**Passage given:**
Opinion

Feeney on Friday: How Britain and France re-drew the map of the Middle East

The ramifications of the deal to divide the Ottoman empire struck in 1916 still live with us today

Brian Feeney

Brian Feeney

Historian and political commentator Brian Feeney has been a columnist with The Irish News for three decades. He is a former SDLP councillor in Belfast and co-author of the award-winning book Lost Lives

A map signed by Mark Sykes and François Georges-Picot in May 1916 showing areas of control and influence in the Middle East agreed between the British and the French
A map signed by Mark Sykes and François Georges-Picot in May 1916 showing areas of control and influence agreed between the British and the French to divide up the Arab lands of the Ottoman empire

When World War I ended in 1918, the winners, principally Britain and France (for the US electorate had decisively rejected President Woodrow Wilson’s foreign policy in November 1918), set about redrawing the map of Europe and the Middle East to suit their own interests and advantage.

Over the next couple of weeks we’ll look at how they created the circumstances for World War II and made a pullulating mess of the Middle East which still suppurates today.

**Raw data:**
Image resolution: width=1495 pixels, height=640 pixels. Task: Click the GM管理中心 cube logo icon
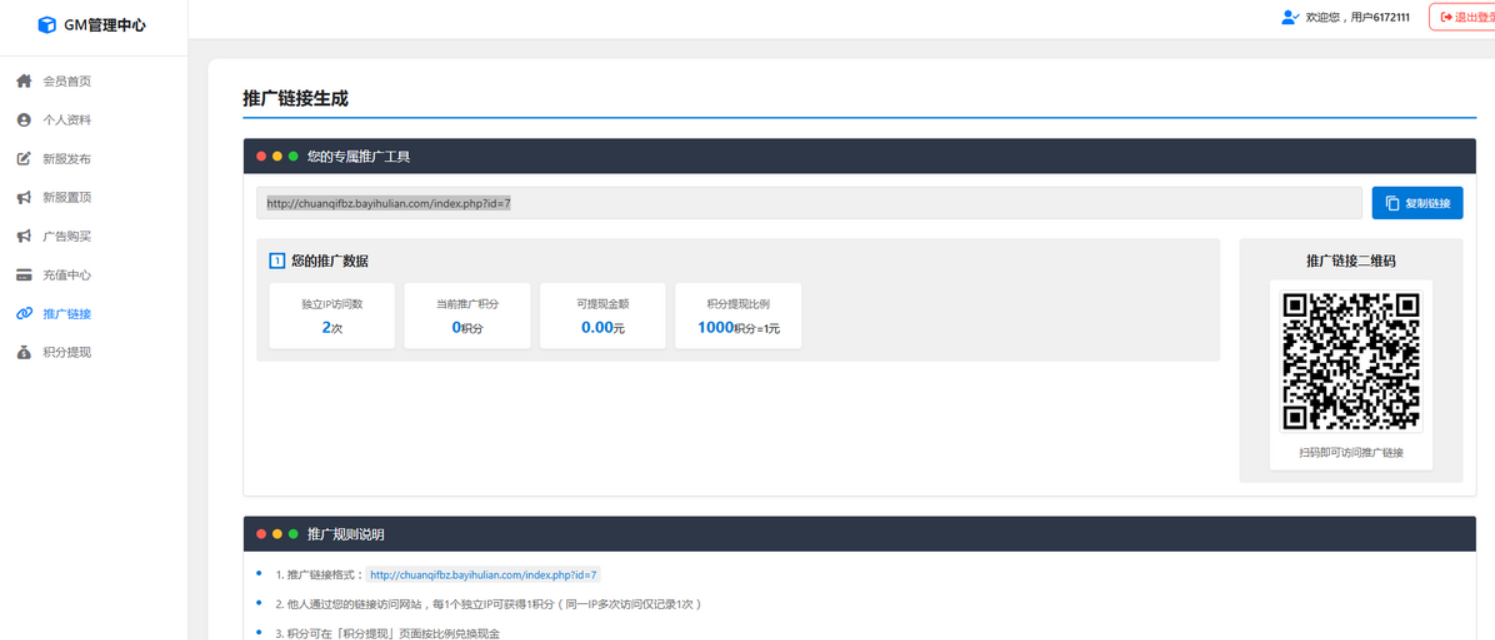(x=46, y=25)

**Work instructions:**
**A.** Return the part of the Middle East column between "Historian and political" and "interests and advantage.", inclusive.
**B.** Supply the next part of the Middle East column, starting after its final sentence.
The listing comes from a separate source, unrelated to the Middle East column.

**Responses for each task:**
**A.**
Historian and political commentator Brian Feeney has been a columnist with The Irish News for three decades. He is a former SDLP councillor in Belfast and co-author of the award-winning book Lost Lives

A map signed by Mark Sykes and François Georges-Picot in May 1916 showing areas of control and influence in the Middle East agreed between the British and the French
A map signed by Mark Sykes and François Georges-Picot in May 1916 showing areas of control and influence agreed between the British and the French to divide up the Arab lands of the Ottoman empire

When World War I ended in 1918, the winners, principally Britain and France (for the US electorate had decisively rejected President Woodrow Wilson’s foreign policy in November 1918), set about redrawing the map of Europe and the Middle East to suit their own interests and advantage.

**B.**
First a bit of context. In 1914 the European landmass was dominated by empires: the German stretching from France into western Poland, the Austro-Hungarian from Germany to the Balkans, the vast Russian empire from eastern Poland to the Pacific, and the immense, crumbling Ottoman empire from Thrace on the Balkan shore of the Black Sea through Turkey to the countries of today’s Middle East.

By contrast the empires of Britain, France, Spain, Portugal, Belgium and the Netherlands were overseas settler colonies in Africa, Asia and the Caribbean, except of course for Ireland.

By the end of World War I, Europe was transformed; the German, Austro-Hungarian, Russian and Ottoman empires had collapsed in defeat. What was to take their places? The American government under President Wilson had been pressing for national self-determination for the peoples of the empires in Europe, but who were they and where were the boundaries of their nations?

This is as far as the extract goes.